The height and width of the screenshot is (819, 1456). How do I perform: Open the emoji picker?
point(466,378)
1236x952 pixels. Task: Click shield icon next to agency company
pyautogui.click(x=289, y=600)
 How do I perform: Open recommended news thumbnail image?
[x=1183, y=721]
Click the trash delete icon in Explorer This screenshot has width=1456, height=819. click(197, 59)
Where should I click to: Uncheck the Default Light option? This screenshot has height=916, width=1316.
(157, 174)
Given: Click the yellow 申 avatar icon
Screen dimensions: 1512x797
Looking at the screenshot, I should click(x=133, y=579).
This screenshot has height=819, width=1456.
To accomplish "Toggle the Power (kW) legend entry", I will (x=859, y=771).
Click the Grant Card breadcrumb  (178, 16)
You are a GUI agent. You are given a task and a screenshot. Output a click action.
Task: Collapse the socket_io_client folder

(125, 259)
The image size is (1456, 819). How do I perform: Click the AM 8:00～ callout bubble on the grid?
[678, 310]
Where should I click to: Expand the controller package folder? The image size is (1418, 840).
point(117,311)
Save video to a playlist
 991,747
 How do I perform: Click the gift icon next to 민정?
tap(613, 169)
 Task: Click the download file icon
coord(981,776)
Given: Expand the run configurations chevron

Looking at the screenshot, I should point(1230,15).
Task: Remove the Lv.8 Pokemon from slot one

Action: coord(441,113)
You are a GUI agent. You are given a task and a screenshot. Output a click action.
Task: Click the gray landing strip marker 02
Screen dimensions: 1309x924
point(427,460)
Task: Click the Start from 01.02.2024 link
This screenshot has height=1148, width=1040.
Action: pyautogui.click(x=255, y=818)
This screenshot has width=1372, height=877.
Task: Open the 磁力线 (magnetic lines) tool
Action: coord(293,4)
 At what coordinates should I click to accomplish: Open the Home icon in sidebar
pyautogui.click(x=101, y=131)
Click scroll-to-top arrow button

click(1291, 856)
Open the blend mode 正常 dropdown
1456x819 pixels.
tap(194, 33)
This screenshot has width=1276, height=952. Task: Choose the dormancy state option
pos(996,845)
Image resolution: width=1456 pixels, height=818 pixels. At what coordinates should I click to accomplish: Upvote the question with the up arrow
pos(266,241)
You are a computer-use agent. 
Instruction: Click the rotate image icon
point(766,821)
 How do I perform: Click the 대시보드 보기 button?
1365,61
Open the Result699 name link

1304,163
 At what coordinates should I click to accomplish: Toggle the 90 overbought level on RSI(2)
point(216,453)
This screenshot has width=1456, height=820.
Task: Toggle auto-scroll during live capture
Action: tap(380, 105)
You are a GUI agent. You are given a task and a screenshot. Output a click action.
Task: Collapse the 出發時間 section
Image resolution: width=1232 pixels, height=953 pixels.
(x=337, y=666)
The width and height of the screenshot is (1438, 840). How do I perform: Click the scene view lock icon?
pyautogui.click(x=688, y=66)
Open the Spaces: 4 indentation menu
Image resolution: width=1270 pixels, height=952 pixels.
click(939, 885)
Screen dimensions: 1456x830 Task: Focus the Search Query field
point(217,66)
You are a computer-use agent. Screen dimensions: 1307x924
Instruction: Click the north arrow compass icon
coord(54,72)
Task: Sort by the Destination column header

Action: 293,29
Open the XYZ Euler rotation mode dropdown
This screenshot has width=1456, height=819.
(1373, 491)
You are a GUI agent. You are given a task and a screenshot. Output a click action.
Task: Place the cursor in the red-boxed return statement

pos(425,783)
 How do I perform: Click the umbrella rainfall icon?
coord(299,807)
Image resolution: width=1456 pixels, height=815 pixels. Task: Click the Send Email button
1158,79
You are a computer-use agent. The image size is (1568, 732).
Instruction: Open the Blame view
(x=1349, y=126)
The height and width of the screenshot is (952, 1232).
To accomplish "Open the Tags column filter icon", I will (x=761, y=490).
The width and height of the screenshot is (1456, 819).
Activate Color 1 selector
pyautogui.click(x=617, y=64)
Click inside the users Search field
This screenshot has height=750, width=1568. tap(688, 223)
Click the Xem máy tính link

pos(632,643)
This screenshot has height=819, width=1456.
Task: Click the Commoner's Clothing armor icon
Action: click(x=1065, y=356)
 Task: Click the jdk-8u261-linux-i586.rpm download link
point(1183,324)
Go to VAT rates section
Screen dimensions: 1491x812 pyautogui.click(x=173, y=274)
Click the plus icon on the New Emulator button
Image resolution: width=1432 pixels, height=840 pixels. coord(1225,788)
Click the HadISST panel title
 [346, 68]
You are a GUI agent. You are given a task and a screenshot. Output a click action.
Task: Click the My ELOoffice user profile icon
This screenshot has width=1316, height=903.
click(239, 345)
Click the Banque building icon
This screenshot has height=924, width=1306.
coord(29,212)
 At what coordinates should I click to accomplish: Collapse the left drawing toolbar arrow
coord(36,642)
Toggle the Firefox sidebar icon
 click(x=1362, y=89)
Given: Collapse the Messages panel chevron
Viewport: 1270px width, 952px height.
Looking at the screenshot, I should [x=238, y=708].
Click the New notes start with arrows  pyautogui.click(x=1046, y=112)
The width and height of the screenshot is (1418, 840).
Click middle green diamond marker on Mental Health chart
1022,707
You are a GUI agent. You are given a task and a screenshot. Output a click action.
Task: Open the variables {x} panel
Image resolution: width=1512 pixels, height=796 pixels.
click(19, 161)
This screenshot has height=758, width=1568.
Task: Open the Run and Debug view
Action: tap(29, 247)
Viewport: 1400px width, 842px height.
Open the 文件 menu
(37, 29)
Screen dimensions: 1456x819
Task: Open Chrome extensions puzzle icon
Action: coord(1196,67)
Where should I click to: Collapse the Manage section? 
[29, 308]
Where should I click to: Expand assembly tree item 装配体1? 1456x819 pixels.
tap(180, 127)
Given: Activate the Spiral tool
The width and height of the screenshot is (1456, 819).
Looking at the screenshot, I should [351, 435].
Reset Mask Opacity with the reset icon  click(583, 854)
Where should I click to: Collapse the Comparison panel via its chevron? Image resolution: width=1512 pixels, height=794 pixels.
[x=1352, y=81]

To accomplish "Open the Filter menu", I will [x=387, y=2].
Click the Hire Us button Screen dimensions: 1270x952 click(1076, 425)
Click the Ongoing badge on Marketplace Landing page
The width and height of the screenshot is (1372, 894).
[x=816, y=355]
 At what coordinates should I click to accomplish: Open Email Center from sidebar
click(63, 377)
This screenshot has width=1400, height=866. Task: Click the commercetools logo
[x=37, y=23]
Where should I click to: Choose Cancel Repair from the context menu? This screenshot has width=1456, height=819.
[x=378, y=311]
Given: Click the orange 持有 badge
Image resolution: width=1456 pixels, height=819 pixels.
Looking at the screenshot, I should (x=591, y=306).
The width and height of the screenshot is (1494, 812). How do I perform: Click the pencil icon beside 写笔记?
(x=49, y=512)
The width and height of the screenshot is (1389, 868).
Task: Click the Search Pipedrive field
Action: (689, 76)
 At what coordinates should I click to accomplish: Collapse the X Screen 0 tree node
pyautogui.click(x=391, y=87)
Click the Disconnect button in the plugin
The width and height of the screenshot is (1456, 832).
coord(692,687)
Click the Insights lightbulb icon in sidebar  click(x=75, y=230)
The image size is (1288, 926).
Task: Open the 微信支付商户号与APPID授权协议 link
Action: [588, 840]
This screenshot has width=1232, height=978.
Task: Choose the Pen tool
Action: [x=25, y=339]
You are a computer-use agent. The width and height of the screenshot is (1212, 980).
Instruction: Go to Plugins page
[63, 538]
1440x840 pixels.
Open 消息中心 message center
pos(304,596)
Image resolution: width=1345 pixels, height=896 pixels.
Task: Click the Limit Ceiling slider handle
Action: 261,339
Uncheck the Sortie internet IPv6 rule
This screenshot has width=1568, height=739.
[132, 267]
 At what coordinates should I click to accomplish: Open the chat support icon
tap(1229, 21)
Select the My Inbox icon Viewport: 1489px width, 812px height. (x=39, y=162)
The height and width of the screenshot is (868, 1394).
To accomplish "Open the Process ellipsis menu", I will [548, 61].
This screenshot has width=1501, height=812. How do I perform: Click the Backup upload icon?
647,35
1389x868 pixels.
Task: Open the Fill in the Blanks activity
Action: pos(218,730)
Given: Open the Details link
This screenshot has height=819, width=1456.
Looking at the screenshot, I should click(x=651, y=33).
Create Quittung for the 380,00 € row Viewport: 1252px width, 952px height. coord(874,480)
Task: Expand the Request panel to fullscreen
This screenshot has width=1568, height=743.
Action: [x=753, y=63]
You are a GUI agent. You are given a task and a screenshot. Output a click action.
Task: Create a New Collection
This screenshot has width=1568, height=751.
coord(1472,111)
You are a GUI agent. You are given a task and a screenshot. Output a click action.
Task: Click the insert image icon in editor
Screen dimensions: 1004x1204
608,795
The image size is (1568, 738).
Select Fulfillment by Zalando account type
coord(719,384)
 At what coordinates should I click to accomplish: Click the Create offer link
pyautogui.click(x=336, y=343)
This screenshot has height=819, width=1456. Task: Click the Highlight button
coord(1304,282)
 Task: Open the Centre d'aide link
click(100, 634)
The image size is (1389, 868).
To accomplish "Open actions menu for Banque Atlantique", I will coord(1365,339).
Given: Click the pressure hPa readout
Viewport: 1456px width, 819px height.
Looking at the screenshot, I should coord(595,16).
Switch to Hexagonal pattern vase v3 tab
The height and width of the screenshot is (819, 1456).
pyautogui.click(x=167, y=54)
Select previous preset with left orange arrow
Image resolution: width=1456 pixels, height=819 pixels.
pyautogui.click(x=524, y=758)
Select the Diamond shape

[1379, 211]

+===+

Look over the records above and filter for each line with the word "computer".

## Written answer:
You are a computer-use agent. 
You are a computer-use agent. Screen dimensions: 1307x924
You are a computer-use agent. The image size is (1568, 732).
You are a computer-use agent. The width and height of the screenshot is (1212, 980).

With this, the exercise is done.